Remembrance of Things Past
Proust’s narrator, Marcel, recounts the events in his life and the characters he has come to know up to the moment when he discovers that his long-awaited career as a writer is upon him. The subject he is to take up in fiction is more or less the novel we have just finished reading, which ends with Marcel’s resolve to tell his own story and the stories of the characters whom we have come to know in the preceding seven volumes.
Too intricate to recount in full, the plot turns around several major episodes: Marcel’s extortion of a good night kiss from his mother; Marcel’s walks in the country around his parents’ residence at Combray; the love affair between Marcel’s family friend Charles Swann and the cocotte Odette de Crecy; Marcel’s lengthy amorous involvement with a young lesbian, Albertine; Marcel’s entry into the social circle of the Duchess de Guermantes; Marcel’s stormy but ultimately friendly relations with the homosexual Baron de Charlus; and finally, Marcel’s removal from and return after many years to Parisian society.
Told with the chronology of events disrupted, shifting abruptly back and forth in time, Proust’s novel is less a story than an extended meditation on the themes of literature and art, love and jealousy, snobbery and social ambition. Its rich verbal textures, captured successfully in the generally excellent English translation, make this novel a splendid reading experience for those with leisure to devote many hours to it at a stretch. Its lack of action may, however, not be to everyone’s taste.

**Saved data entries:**

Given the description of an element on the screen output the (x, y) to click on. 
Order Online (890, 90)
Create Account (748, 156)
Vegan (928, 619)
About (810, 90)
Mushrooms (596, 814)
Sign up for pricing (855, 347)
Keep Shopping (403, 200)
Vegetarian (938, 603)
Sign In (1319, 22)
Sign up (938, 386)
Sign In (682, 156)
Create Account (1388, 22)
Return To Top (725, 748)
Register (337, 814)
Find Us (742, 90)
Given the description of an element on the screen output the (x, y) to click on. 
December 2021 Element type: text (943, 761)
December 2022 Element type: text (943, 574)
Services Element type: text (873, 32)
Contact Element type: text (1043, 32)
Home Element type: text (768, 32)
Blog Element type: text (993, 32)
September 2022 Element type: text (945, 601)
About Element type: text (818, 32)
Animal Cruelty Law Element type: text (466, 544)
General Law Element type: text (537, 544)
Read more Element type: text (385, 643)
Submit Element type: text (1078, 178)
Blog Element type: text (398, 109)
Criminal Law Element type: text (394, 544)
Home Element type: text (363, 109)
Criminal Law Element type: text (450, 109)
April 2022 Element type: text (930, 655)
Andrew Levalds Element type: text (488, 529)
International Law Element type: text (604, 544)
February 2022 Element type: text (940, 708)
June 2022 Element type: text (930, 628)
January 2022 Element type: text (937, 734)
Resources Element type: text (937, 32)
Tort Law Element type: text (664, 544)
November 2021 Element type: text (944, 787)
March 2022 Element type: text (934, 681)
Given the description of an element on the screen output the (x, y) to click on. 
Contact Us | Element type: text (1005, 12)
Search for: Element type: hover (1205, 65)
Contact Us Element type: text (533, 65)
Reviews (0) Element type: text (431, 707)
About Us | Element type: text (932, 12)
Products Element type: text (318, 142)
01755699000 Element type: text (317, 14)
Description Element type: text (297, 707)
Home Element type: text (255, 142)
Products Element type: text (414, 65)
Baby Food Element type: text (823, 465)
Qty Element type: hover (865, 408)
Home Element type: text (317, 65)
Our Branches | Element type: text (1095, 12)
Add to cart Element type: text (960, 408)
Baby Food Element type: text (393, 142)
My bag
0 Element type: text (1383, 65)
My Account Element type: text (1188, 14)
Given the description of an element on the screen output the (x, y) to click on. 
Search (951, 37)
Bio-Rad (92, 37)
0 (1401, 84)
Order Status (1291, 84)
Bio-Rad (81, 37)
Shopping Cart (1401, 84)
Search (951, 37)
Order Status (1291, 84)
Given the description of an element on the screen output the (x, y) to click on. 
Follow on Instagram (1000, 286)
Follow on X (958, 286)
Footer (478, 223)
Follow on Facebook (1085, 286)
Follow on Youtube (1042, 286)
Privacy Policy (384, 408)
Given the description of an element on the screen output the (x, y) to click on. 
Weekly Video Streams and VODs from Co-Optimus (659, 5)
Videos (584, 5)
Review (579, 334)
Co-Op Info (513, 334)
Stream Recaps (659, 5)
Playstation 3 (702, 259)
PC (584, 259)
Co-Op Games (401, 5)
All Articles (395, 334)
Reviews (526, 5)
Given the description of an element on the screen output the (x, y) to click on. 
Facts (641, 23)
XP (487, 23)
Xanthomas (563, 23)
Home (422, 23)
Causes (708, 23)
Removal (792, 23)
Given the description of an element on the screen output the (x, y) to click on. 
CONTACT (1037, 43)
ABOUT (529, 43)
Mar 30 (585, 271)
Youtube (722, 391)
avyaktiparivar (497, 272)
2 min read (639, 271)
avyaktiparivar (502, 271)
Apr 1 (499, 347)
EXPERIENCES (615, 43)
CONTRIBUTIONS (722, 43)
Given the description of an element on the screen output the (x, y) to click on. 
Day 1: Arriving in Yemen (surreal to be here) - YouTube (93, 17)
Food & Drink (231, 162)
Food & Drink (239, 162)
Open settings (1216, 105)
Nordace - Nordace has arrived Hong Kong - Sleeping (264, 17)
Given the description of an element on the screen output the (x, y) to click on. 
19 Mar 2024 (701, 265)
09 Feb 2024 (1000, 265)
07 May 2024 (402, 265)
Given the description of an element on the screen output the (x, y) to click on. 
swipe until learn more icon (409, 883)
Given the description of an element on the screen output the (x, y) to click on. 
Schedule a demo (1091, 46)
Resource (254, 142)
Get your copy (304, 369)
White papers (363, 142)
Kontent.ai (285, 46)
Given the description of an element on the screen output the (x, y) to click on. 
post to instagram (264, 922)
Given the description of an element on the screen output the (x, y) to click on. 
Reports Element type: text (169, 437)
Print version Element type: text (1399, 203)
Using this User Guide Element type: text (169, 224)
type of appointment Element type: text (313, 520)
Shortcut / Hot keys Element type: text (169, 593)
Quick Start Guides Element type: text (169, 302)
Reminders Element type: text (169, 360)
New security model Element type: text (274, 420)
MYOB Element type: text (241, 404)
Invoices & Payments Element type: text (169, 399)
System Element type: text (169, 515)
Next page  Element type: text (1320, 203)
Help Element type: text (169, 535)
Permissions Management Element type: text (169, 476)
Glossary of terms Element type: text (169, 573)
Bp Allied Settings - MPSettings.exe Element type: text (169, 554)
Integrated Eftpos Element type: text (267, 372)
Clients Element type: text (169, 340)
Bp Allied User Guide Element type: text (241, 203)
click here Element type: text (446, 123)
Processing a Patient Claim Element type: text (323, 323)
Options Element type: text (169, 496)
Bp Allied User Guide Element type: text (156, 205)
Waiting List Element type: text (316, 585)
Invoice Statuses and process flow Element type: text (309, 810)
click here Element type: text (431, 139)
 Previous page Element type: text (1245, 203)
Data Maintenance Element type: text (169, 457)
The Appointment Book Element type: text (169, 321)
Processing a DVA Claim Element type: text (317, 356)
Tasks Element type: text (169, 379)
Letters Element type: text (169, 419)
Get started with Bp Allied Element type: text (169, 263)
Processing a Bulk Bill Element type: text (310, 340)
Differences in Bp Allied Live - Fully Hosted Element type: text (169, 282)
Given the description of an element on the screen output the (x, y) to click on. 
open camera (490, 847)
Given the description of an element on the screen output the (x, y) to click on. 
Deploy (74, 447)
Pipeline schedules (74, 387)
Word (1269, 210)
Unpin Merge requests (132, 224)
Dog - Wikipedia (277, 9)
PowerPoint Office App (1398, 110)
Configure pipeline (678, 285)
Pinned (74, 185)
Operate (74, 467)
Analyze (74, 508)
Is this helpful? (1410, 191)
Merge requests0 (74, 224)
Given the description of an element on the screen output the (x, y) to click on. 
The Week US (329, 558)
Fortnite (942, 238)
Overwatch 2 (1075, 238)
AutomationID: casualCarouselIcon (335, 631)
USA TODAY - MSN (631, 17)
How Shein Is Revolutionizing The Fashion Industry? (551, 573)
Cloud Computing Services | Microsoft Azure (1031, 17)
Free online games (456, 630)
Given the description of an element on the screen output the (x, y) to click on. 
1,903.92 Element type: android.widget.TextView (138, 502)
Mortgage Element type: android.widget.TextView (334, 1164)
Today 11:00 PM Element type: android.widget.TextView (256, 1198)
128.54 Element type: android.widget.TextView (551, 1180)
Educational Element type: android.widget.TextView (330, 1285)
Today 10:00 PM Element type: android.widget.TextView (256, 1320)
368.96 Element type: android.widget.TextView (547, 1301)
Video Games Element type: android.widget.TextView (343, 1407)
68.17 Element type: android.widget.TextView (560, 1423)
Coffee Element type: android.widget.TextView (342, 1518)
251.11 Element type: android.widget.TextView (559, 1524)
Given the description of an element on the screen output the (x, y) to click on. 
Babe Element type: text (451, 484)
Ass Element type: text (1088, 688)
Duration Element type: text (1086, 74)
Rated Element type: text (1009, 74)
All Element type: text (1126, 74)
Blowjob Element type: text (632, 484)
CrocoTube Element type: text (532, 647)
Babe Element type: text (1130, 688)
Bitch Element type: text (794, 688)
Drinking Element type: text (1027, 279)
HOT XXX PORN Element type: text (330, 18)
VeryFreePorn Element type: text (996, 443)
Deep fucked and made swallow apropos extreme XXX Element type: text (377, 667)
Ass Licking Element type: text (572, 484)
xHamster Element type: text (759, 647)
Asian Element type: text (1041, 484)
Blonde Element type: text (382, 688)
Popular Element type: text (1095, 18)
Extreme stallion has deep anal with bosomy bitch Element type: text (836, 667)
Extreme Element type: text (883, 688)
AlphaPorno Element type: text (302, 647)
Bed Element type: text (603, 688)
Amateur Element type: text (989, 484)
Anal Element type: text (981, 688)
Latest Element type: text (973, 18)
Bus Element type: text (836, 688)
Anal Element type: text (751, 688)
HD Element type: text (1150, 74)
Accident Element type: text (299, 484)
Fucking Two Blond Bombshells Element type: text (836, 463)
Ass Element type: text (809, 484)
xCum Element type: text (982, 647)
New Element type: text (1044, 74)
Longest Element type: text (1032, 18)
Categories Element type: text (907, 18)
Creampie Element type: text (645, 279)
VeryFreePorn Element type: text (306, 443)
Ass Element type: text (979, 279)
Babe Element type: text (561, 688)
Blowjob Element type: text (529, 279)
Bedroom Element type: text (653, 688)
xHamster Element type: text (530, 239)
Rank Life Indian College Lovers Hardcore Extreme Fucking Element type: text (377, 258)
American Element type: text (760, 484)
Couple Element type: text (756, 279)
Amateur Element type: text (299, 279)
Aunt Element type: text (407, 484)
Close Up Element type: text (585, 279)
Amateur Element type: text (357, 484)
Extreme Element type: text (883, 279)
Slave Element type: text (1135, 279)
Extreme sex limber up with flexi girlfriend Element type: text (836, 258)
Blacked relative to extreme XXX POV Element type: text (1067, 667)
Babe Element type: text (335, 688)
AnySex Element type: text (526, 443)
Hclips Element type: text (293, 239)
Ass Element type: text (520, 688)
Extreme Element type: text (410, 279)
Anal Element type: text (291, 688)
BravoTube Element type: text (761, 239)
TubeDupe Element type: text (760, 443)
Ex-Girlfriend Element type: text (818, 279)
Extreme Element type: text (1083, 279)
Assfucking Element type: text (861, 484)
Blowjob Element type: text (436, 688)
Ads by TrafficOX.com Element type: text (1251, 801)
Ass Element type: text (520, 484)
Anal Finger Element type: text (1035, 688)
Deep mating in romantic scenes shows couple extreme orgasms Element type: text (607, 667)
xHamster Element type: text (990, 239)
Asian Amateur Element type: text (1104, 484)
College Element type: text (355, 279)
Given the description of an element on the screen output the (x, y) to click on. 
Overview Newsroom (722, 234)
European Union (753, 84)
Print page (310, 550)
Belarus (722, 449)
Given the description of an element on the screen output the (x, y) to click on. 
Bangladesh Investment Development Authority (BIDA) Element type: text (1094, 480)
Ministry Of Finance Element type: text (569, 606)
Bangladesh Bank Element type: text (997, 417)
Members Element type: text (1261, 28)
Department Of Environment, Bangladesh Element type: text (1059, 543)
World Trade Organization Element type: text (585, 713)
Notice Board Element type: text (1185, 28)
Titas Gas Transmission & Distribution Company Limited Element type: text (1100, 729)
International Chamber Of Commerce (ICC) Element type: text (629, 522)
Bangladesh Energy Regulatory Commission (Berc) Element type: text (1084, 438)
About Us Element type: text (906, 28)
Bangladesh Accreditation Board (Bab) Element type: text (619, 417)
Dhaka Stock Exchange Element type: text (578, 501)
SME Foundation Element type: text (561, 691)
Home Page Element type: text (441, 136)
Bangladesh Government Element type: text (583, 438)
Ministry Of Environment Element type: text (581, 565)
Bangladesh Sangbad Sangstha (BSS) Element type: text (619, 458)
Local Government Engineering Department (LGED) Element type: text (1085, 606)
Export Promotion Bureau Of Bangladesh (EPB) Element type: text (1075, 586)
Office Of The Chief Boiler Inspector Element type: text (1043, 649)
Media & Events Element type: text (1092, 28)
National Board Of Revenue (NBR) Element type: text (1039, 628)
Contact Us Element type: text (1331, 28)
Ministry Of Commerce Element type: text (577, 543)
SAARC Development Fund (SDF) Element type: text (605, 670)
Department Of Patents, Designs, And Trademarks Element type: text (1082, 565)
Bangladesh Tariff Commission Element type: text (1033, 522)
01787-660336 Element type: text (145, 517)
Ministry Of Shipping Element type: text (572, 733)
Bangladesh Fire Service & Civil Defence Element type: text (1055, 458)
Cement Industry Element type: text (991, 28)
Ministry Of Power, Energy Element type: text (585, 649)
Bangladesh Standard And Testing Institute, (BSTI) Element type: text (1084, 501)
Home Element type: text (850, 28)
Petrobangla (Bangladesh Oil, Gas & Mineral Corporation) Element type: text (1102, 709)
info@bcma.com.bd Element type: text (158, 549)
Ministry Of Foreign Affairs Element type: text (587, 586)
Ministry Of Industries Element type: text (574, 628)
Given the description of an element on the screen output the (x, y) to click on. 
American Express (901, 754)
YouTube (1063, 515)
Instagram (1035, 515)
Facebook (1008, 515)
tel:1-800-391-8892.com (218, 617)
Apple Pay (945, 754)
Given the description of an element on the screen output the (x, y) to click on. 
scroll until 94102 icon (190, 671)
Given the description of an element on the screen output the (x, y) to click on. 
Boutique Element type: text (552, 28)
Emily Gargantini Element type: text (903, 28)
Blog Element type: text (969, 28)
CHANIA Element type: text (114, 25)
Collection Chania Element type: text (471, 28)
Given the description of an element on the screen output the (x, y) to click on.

**BRIEF 1:**
List every character the review of Remembrance of Things Past mentions by name.
**BRIEF 2:**
In the review of Remembrance of Things Past, turn the paragraph that begins "Too intricate to recount in full" into a short list of the major episodes.
**BRIEF 3:**
Continue the review of Remembrance of Things Past after its last sentence.

**OUTPUT 1:**
- Marcel
- Charles Swann
- Odette de Crecy
- Albertine
- the Duchess de Guermantes
- the Baron de Charlus

**OUTPUT 2:**
- Marcel gets a good night kiss out of his mother.
- Marcel walks in the country around his parents' home at Combray.
- Charles Swann, a family friend, has a love affair with the cocotte Odette de Crecy.
- Marcel has a long romance with Albertine, a young lesbian.
- Marcel enters the social circle of the Duchess de Guermantes.
- Marcel has stormy but in the end friendly dealings with the Baron de Charlus.
- Marcel leaves Parisian society and returns to it many years later.

**OUTPUT 3:**
Bibliography:
Deleuze, Gilles. Proust and Signs. Translated by Richard Howard. New York: George Braziller, 1972. Deleuze’s landmark reading of Proust depicts the work as a search in which the disillusioned narrator learns to decode and discard the signs of worldliness and the signs of love, concluding that only the signs of art offer a kind of fulfillment that can withstand the corrosive force of time.
De Man, Paul. Allegories of Reading. New Haven, Conn.: Yale University Press, 1979. Uses Proust to manifest the uncertainty of meaning by documenting the disjunction between grammar and rhetoric in the work.
Genette, Gérard. “Proust Palimpsest” and “Proust and Indirect Language.” In Figures in Literary Discourse, translated by Alan Sheridan. Oxford, England: Basil Blackwell, 1982. A classic analysis of Proust’s use of figurative devices in general and of metaphor in particular.
Hill, Leslie. “Proust and the Art of Reading.” Comparative Criticism 2 (1980): 167-185. Uses Proust’s text to test the reader response theories of Roland Barthes, who posits a new kind of reader in the aftermath of the death of the author. Hill’s work is the definitive article on reader response theory and Proust.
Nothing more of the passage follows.